Genomic microsatellites identify shared Jewish ancestry intermediate between Middle Eastern and European populations
1 Porter School of Environmental Studies, Department of Zoology, Tel Aviv University, Ramat Aviv, Israel
2 Center for Computational Medicine and Bioinformatics, University of Michigan, Ann Arbor, Michigan, USA
3 Department of Medicine, Barzilai Hospital, Ashkelon, Israel
4 Department of Biology, Stanford University, Stanford, California, USA
5 Robert H Smith Institute of Plant Sciences and Genetics, Faculty of Agriculture, The Hebrew University of Jerusalem, Rehovot, Israel
6 Department of Human Genetics, University of Michigan, Ann Arbor, Michigan, USA
7 Life Sciences Institute, University of Michigan, Ann Arbor, Michigan, USA
Citation and License
BMC Genetics 2009, 10:80 doi:10.1186/1471-2156-10-80Published: 8 December 2009
Genetic studies have often produced conflicting results on the question of whether distant Jewish populations in different geographic locations share greater genetic similarity to each other or instead, to nearby non-Jewish populations. We perform a genome-wide population-genetic study of Jewish populations, analyzing 678 autosomal microsatellite loci in 78 individuals from four Jewish groups together with similar data on 321 individuals from 12 non-Jewish Middle Eastern and European populations.

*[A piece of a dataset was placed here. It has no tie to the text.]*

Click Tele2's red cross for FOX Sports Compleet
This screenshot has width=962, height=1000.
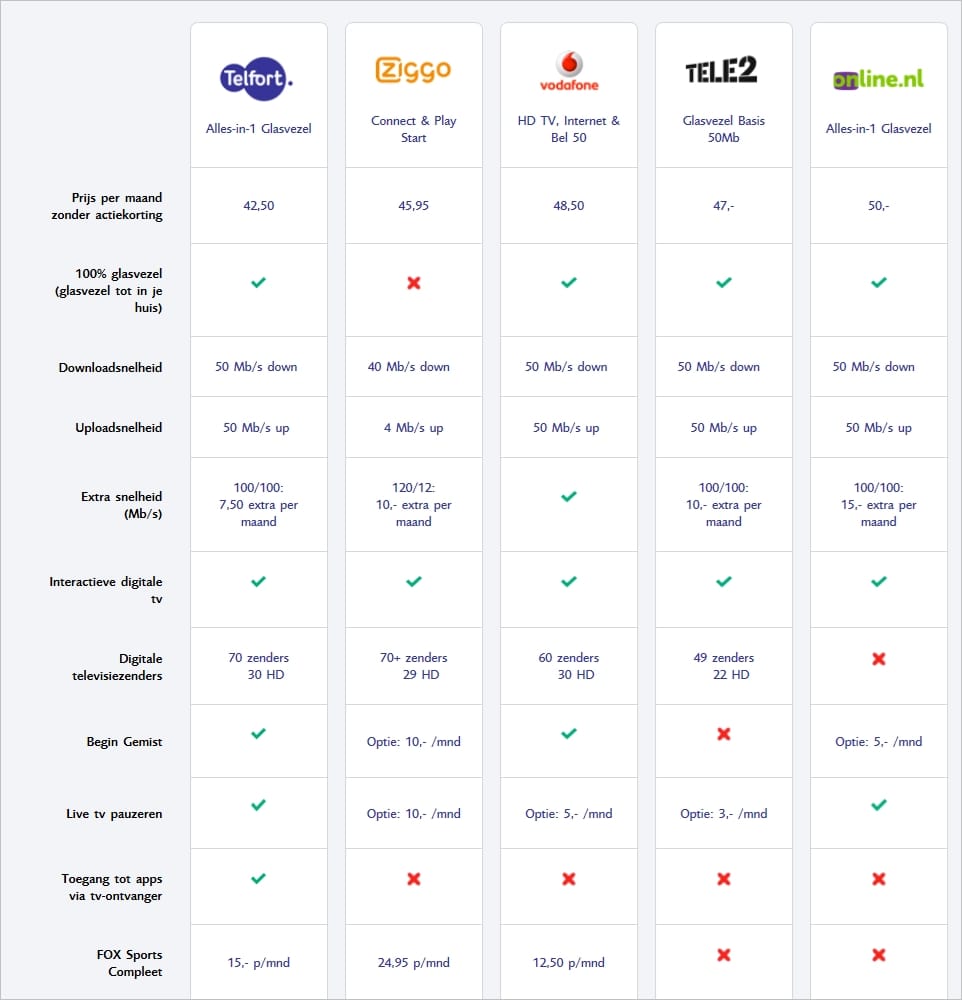click(724, 955)
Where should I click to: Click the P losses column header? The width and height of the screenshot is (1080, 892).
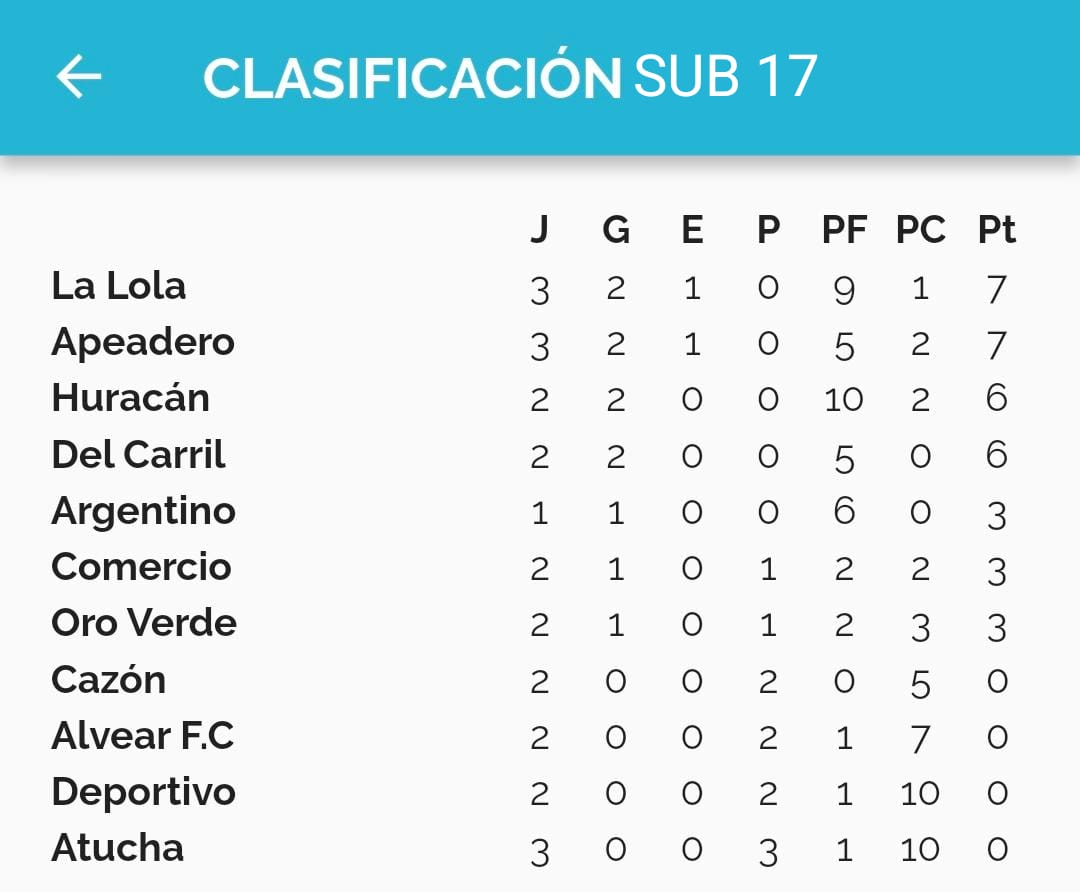point(768,229)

We find that the Jewish populations show a high level of genetic similarity to each other, clustering together in several types of analysis of population structure. Further, Bayesian clustering, neighbor-joining trees, and multidimensional scaling place the Jewish populations as intermediate between the non-Jewish Middle Eastern and European populations.
These results support the view that the Jewish populations largely share a common Middle Eastern ancestry and that over their history they have undergone varying degrees of admixture with non-Jewish populations of European descent.